WORK ITEM:
Reproduce each line of the entries that carries "Locate".

[[ SUPPLIED ENTRIES, beginning ]]

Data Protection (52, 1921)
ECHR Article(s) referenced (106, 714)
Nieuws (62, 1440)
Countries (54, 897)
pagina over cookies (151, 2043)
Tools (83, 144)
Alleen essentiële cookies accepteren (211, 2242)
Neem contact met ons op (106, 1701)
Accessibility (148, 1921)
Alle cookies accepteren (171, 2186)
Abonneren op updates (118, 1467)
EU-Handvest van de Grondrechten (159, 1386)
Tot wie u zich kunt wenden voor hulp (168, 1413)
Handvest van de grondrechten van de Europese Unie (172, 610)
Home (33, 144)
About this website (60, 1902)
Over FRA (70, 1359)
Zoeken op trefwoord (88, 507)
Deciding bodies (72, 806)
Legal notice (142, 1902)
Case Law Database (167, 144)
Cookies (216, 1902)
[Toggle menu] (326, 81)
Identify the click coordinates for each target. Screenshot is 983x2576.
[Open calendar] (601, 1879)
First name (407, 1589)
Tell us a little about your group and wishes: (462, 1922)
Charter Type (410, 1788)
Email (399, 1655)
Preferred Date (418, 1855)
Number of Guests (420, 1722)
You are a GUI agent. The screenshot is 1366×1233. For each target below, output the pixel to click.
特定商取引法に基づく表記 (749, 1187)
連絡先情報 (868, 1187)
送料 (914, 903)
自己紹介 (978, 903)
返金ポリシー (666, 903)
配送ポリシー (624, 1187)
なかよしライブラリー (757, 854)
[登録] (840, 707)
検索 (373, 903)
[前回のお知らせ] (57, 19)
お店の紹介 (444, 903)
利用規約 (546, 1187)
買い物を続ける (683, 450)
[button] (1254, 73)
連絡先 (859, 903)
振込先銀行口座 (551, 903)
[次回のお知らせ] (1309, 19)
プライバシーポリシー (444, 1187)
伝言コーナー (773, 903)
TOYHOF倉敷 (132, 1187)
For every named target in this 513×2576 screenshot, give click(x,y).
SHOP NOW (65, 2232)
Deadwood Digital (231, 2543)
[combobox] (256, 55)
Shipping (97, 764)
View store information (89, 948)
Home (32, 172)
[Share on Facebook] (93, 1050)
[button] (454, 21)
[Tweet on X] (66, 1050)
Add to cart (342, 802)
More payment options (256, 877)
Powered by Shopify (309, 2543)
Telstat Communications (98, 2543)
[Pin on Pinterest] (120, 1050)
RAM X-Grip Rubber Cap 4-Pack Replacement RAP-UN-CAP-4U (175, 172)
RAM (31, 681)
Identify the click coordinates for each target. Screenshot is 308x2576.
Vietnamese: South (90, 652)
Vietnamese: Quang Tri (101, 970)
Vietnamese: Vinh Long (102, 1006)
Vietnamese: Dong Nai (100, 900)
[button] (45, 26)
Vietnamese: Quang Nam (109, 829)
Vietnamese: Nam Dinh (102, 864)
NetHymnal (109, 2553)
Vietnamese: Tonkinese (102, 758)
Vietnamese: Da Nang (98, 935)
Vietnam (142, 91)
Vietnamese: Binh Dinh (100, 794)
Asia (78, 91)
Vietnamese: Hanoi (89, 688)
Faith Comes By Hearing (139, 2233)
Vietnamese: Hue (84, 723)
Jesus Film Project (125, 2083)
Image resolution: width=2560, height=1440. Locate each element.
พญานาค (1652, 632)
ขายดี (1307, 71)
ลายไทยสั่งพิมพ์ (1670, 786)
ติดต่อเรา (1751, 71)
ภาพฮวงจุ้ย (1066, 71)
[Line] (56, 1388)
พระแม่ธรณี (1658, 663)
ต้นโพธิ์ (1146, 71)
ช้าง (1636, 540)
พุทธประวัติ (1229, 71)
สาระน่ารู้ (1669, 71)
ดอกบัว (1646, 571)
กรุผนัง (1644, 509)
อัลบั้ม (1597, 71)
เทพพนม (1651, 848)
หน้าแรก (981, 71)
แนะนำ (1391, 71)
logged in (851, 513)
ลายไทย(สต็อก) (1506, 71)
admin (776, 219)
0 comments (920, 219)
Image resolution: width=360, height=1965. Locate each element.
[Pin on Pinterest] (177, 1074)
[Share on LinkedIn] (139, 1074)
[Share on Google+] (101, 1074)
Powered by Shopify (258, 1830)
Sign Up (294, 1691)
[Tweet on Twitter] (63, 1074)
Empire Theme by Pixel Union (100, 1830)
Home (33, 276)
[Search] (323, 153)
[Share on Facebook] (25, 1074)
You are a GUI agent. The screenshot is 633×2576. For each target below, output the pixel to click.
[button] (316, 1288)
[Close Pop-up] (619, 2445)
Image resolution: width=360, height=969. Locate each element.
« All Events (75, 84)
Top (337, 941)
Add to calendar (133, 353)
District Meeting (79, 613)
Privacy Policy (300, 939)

[[ SUPPLIED ENTRIES, end ]]

OUTPUT OF THE TASK:
Image resolution: width=2560, height=1440. Locate each element.
Image resolution: width=360, height=1965. Locate each element.
Image resolution: width=360, height=969. Locate each element.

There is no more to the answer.